For example, re = /\w+\s/g creates a regular expression that looks for any number of characters followed by a space, and it looks for this combination throughout the string.

<SCRIPT>
re = /\w+\s/g;
str = "fee fi fo fum";
myArray = str.match(re);
document.write(myArray);
</SCRIPT>
This writes "fee ,fi ,fo".

A Complete Example

The following example illustrates the formation of regular expressions and the use of string.split() and string.replace().

It cleans a roughly-formatted input string containing names (first name first) separated by blanks, tabs and exactly one semicolon.

Finally, it reverses the name order (last name first) and sorts the list.

<SCRIPT LANGUAGE="JavaScript1.2"> 

/********* 
* The name string contains multiple spaces and tabs, 
* and may have multiple spaces between first and last names. 
*********/ 
names = new String ( "Harry  Trump  ;Fred Barney; Helen   Rigby ;\
                      Bill Abel ;Chris Hand ") 

document.write ("---------- Original String" + "<BR>" + "<BR>") 
document.write (names + "<BR>" + "<BR>") 

/********* 
* Prepare two regular expression patterns and array storage. 
* Split the string into array elements. 
*********/ 
// pattern: possible white space then semicolon then possible white space
pattern = /\s*;\s*/
// break the string into pieces separated by the pattern above and
// and store the pieces in an array called nameList
nameList = names.split (pattern)
// new pattern: one or more characters then spaces then characters 
// use parentheses to "memorize" portions of the pattern 
// the memorized portions are referred to later 
pattern = /(\w+)\s+(\w+)/
// new array for holding names being processed
bySurnameList = new Array;  

/********* 
* Display the name array and populate the new array 
* with comma-separated names, last first. 
* 
* The replace method removes anything matching the pattern 
* and replaces it by the memorized string - 2nd memorized portion 
* followed by comma space followed by 1st memorized portion. 
* 
* The variables $1 and $2 refer to the portions 
* memorized while matching the pattern. 
*********/ 
document.write ("---------- After Split by Regular Expression" + "<BR>") 
for ( i = 0; i < nameList.length; i++) { 
 document.write (nameList[i] + "<BR>") 
 bySurnameList[i] = nameList[i].replace (pattern, "$2, $1") 
} 

/********* 
* Display the new array. 
*********/ 
document.write ("---------- Names Reversed" + "<BR>") 
for ( i = 0; i < bySurnameList.length; i++) { 
 document.write (bySurnameList[i] + "<BR>") 
} 

/********* 
* Sort by last name, then display the sorted array. 
*********/ 
bySurnameList.sort() 
document.write ("---------- Sorted" + "<BR>") 
for ( i = 0; i < bySurnameList.length; i++) { 
 document.write (bySurnameList[i] + "<BR>") 
} 

document.write ("---------- End" + "<BR>") 

</SCRIPT >

Special Characters Used in Regular Expressions

The following list describes the special characters that can be used in regular expressions.
\ indicates that the next character is special and not to be interpreted literally.
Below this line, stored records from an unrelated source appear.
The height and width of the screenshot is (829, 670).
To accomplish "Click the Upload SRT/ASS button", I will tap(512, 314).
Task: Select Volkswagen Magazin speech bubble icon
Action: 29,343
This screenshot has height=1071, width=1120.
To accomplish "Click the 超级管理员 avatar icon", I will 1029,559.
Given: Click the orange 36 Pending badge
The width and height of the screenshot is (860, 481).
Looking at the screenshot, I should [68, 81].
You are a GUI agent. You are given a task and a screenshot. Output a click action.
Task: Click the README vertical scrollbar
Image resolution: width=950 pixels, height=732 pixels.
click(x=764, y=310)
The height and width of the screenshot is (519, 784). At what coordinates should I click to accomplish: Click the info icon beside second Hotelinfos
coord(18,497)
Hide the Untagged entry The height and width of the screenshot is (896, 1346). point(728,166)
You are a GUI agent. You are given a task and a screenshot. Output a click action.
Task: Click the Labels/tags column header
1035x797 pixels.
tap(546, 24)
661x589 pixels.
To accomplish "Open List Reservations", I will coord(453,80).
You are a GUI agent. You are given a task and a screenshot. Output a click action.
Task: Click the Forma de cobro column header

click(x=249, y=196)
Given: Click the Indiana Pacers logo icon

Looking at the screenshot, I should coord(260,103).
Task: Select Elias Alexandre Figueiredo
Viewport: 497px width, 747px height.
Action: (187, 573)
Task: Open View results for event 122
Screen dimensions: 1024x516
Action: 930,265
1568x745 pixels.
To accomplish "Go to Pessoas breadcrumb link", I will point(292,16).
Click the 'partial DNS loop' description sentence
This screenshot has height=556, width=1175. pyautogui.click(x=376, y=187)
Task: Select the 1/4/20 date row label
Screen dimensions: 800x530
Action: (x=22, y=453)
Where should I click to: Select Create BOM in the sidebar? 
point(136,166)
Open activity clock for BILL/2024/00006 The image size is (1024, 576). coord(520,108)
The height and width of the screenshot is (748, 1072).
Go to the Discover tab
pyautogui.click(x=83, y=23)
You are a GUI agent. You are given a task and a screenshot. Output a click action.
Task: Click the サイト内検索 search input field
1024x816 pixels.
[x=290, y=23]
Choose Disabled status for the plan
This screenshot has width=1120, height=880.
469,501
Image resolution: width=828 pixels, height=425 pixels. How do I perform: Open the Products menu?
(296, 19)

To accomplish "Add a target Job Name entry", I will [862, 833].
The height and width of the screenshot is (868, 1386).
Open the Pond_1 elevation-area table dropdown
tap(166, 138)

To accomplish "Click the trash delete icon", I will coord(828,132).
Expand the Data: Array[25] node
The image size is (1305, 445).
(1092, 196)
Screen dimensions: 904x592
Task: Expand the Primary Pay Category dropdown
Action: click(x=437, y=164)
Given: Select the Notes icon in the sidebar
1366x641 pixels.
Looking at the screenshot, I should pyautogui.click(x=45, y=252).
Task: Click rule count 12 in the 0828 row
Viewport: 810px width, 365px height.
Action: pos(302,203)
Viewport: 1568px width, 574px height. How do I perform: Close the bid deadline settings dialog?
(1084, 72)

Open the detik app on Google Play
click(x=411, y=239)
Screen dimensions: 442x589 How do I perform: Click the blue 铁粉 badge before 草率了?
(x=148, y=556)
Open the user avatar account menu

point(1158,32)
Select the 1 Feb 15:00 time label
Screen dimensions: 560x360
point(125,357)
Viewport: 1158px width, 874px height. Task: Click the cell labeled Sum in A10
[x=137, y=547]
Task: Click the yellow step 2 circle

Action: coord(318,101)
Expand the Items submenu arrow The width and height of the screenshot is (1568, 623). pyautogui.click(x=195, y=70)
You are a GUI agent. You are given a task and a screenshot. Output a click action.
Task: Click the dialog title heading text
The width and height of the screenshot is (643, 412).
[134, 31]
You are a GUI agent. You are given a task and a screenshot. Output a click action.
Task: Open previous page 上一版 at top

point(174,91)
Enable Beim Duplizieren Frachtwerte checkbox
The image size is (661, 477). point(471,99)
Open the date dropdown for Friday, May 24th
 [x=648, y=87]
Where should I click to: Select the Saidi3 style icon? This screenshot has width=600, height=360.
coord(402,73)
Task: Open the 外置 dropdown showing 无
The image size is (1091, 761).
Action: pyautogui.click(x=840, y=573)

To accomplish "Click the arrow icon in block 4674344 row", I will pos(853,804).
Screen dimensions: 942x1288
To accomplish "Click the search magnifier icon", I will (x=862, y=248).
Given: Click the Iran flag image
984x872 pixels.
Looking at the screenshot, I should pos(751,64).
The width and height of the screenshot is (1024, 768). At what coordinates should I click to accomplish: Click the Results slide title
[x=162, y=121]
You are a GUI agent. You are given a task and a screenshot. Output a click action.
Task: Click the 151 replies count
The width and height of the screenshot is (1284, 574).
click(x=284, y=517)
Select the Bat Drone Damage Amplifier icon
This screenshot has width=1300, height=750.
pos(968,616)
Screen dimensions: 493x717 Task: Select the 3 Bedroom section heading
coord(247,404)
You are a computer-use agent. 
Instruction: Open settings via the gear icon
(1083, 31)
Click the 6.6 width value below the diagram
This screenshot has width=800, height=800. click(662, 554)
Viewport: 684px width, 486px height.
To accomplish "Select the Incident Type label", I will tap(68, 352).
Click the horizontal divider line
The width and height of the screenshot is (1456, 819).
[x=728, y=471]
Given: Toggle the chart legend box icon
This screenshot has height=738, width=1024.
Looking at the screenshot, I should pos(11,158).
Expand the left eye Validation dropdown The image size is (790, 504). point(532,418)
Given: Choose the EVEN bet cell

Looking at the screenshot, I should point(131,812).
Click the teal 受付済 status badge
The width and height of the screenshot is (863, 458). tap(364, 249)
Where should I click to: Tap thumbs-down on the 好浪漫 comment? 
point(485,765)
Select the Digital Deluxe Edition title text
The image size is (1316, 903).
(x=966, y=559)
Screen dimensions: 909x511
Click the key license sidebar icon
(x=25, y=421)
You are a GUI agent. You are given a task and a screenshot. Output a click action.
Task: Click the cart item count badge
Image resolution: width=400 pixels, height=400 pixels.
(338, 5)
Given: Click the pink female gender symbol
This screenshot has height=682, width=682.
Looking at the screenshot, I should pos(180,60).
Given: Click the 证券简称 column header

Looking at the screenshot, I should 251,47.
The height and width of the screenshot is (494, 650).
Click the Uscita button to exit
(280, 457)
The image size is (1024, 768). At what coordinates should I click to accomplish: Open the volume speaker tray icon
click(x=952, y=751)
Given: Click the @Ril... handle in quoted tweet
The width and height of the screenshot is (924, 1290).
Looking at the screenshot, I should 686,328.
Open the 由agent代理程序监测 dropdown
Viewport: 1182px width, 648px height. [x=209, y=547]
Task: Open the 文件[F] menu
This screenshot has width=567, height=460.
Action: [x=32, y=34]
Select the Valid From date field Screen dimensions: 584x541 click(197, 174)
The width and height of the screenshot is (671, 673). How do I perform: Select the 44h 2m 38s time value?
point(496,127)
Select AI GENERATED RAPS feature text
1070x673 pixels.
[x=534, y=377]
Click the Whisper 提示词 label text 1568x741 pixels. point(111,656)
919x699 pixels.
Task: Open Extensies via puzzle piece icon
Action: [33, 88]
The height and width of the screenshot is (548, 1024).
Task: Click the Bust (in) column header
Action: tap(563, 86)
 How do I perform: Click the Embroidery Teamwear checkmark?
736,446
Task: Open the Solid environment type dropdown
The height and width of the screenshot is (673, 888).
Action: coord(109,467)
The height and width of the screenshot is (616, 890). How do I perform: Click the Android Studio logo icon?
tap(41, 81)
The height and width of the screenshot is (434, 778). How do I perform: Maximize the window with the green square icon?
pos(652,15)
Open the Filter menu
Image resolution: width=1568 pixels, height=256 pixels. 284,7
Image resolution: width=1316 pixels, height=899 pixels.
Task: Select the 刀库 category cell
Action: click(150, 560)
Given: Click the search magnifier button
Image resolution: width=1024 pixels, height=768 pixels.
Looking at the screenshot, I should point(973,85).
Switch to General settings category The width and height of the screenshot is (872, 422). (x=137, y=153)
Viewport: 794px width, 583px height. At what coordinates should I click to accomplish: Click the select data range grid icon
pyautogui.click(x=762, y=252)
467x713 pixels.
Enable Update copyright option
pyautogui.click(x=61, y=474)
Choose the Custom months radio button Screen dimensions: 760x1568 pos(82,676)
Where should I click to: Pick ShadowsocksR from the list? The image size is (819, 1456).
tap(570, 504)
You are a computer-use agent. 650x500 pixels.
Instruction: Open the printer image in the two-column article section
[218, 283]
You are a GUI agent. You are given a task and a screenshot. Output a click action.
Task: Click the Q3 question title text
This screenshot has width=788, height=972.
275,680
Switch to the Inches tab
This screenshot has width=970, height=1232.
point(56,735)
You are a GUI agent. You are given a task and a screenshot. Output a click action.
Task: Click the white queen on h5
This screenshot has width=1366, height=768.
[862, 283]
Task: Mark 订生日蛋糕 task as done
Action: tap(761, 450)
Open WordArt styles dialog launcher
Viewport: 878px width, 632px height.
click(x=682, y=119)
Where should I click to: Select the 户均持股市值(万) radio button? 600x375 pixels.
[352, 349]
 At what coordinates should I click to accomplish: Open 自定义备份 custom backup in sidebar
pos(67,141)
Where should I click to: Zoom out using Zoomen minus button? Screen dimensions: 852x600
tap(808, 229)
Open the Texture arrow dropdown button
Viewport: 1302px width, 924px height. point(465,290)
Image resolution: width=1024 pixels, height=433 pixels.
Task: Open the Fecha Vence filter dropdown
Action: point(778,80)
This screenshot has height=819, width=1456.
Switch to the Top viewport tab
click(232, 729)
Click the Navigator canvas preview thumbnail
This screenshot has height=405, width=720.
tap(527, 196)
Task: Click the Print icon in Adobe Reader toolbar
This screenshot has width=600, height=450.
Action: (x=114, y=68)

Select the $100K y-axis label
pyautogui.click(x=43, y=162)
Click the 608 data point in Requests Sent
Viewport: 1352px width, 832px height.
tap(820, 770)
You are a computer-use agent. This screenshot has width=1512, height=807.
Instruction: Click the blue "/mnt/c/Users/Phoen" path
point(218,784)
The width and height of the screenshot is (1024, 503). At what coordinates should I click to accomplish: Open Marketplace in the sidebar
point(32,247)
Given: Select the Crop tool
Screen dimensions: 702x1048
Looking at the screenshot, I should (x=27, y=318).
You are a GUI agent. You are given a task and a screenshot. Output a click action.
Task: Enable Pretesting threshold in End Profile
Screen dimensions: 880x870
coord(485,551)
For example, /b/ matches the character 'b'. By placing a backslash in front of b, e.g. /\b/, the character becomes special to mean match a word boundary. 

-or- 

indicates that the next character is not special and should be interpreted literally. For example, * is a special character that means zero or more of the preceding character should be matched, e.g. /a*/ means match zero or more a's. To match * literally, precede the it with a backslash, e.g. /a\*/ matches 'a*'. 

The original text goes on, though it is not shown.